This Halloween I took the time machine back to 1954, the year Finnish-American actor and pin-up Maila Nurmi (born Maila Elizabeth Syrjäniemi) took Hollywood by storm as her iconic creation ‘Vampira‘ in her late night TV show, The Vampira Show. Hired as the first ever TV horror hostess, and creating her own unique and enduring character, Maila paved the way for many who followed in her darkly stiletto-heeled footsteps.
Halloween is my favourite time of the year, and this year I decided to create an homage to Maila’s Vampira. Sadly – as remarked upon by many horror historians and vintage enthusiasts before me – I found that Vampira and her creator Maila Nurmi remain largely unknown to many who otherwise recognise the iconography of the horror hostess she created. With her long, tattered black dress, she resembles her ghoul gang sister Morticia Addams, and despite the higher brows, shorter hair, insanely long nails and iconic acid bottle, this was who most people decided I was. The Brisbane Times even listed me as Morticia Addams when I was captured at Lithgow Halloween, in an image by brilliant photographer Dean Sewell:
The reason all this might matter is that Maila Nurmi created not one but two enduring icons, yet spent much of her life uncredited, underpaid and at times, outright impoverished.
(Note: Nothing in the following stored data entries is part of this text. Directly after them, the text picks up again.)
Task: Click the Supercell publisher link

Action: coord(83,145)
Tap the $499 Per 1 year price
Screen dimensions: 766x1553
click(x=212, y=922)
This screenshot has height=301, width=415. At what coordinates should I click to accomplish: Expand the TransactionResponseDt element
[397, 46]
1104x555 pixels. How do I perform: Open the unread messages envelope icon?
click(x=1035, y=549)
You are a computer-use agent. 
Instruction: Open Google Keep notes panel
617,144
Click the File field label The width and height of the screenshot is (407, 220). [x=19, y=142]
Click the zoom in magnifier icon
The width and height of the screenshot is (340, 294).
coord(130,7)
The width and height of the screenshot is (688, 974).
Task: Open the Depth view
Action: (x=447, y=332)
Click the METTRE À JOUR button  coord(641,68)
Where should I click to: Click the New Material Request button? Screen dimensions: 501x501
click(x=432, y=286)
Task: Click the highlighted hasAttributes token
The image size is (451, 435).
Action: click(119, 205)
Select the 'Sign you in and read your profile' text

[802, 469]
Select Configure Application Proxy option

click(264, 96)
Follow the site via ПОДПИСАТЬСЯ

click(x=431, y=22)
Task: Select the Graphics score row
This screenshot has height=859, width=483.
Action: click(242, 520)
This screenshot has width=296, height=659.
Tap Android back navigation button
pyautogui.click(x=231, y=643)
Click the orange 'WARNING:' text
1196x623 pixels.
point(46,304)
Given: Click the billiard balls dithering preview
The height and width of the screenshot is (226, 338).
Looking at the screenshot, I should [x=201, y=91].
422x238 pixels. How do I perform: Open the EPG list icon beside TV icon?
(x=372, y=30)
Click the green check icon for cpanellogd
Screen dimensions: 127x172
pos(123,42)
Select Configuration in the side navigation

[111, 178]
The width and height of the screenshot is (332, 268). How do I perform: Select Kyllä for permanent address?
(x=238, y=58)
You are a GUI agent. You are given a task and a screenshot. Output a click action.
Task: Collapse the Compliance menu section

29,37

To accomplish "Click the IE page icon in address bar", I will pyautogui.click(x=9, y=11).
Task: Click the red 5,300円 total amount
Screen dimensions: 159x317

With Vampira, Maila Nurmi parodied the 1950s ideal of the perfect housewife and hostess, shrieking unexpectedly then purring her famous line ‘screaming relaxes me’, sharing recipes for martinis garnished with eyeballs and more. In this brilliant, recently unearthed skit on the George Goble show during the height of her fame, she parodies the notion of a ‘plain Mrs Jones’ one would find on ‘any street in America’:
Sadly her successful show was cancelled in 1955 after just one year, with mounting complaints from conservatives about her ghoulish and inappropriate humour. This was also around the time her close friend James Dean died in a car crash and she was the target of a gossip magazine ‘expose’ accusing her of witchcraft and causing his death by ‘black magic’. She was out of work and living on next to nothing in LA when she took the bus to a sound stage to perform the role she is now known most for – ‘Vampire Girl’ in Ed Wood’s cult classic Plan 9 From Outer Space (below, right). It was a totally mute role that saw her wandering through terrible cemetery sets with tombstones that wobble. As a result, her wonderfully dark wit is mostly lost to the world, and a striking but mute Vampira is known largely to horror enthusiasts and fans of the 1994 Tim Burton film, Ed Wood, in which Maila was played by Lisa Marie.
Above: My homage to the Vampira in Plan 9 and in The Vampira Show. Photographs of me at left are by Berndt Sellheim. Images at right are of the iconic Maila Nurmi/Vampira.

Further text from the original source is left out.